Strategic investors helped break through that resistance. Goldman Sachs, Wells Fargo, and principal trading firm DRW led the $16 million Series A in December 2016, becoming both investors and clients. Joanne Hannaford, (previously managing director of technology at Goldman Sachs), has said that the bank was pleased to back what could become the industry standard for regulatory-compliant decision engines. The investors stress-tested the platform in live production environments, validating that it could handle enterprise scale while funding global expansion.
That validation paid off. By January 2018, six banks had adopted the MiFID II trade compliance engine ahead of the regulation’s deadline. BNP Paribas deployed it across fixed income trading. Goldman Sachs rolled it out in both broker-dealer and asset management businesses. UBS integrated it across trading operations. Cyril Cottu, global head of e-commerce at BNP Paribas Global Markets, called it core to the bank’s digital strategy. The deployments proved the system could handle real-world complexity, though they also exposed limitations around edge cases and ambiguous regulations that resisted automation.
Those challenges haven’t slowed growth. The March 2023 Series B brought UBS in as both expanded client and investor through its venture arm UBS Next, with Goldman Sachs participating again. Mike Dargan, UBS chief digital officer, said the bank would extend Droit across wealth management to unlock revenue by simplifying real-time compliance. The $23 million round funded 70% headcount growth over two years and opened a Singapore office for Asian expansion, while accelerating product development into cross-border suitability tools and transaction reporting.

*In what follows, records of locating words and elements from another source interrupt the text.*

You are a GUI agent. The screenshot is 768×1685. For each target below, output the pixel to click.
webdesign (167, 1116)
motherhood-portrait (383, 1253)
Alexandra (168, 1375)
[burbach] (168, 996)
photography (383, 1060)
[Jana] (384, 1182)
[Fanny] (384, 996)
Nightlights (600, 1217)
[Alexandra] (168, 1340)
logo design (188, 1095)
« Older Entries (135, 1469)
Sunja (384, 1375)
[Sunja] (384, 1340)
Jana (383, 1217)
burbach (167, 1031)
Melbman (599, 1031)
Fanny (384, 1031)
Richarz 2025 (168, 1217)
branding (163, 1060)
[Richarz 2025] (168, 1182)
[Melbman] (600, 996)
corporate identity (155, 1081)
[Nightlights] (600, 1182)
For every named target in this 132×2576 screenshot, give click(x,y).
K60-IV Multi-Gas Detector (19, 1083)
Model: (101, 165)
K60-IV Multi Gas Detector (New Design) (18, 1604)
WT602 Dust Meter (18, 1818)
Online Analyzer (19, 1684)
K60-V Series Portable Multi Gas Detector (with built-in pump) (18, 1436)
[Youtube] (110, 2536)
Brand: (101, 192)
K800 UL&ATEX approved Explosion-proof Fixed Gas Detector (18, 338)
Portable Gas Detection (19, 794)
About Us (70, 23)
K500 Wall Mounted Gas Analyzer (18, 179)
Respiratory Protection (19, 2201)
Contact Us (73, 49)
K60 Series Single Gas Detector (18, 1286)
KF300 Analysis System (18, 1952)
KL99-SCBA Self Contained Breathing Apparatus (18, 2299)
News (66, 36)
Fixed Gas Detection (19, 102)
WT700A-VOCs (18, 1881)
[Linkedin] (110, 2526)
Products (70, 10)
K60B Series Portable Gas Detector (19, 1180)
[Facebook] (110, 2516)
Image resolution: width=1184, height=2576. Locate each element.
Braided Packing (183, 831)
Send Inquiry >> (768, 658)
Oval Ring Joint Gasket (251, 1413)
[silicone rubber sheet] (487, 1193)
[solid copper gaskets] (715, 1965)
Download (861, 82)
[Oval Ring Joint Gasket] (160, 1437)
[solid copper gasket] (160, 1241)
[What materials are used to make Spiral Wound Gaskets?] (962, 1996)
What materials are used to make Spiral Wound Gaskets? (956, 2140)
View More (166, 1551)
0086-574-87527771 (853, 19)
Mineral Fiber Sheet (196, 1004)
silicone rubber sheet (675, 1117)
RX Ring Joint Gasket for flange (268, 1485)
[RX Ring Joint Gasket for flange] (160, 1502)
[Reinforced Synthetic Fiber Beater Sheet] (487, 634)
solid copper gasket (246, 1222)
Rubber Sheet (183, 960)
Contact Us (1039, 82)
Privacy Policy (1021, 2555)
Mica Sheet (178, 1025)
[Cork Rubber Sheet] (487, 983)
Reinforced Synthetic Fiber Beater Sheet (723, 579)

The company pushed further into new territory in July 2025 with Explore Mode, using newly patented technology that flips the traditional compliance model. Instead of checking complete transactions against rules, the tool lets institutions input partial details or desired outcomes to discover what’s legally possible. Banks can identify scenarios that fit defined constraints while meeting all applicable regulations, or upload millions of historical transactions for bulk evaluation to spot common reporting issues.
European expansion accelerated with the hiring of Jean-Marie Auffret as head of European sales. Auffret previously led sales at Deutsche Börse’s regulatory services division and Xtrakter, bringing deep relationships in a market facing updated reporting obligations. The appointment signals aggressive growth as institutions implement evolving frameworks and look for automated solutions.
Arnason, now CEO after Pemmaraju’s departure, describes the mission as treating law as data. The Adept platform converts legal texts into structured decision logic that drives automated compliance, with users accessing a digital library that displays regulation versions and annotations linking source text to decision models. Client relationships have proven sticky once banks integrate the system into core infrastructure, as switching costs are high and any downtime halts trading operations.
That stickiness has built predictable recurring revenue as the regulatory environment keeps expanding. Climate disclosure requirements, cryptocurrency regulations, and cross-border data transfer rules all create new compliance obligations that can be automated. Wealth management represents a significant opportunity beyond institutional trading, by applying the same technology to areas where regulations govern which products can be sold to which clients in what jurisdictions. As markets grow more complex and global, Droit has positioned itself as an essential piece of infrastructure for institutions managing billions in daily transactions.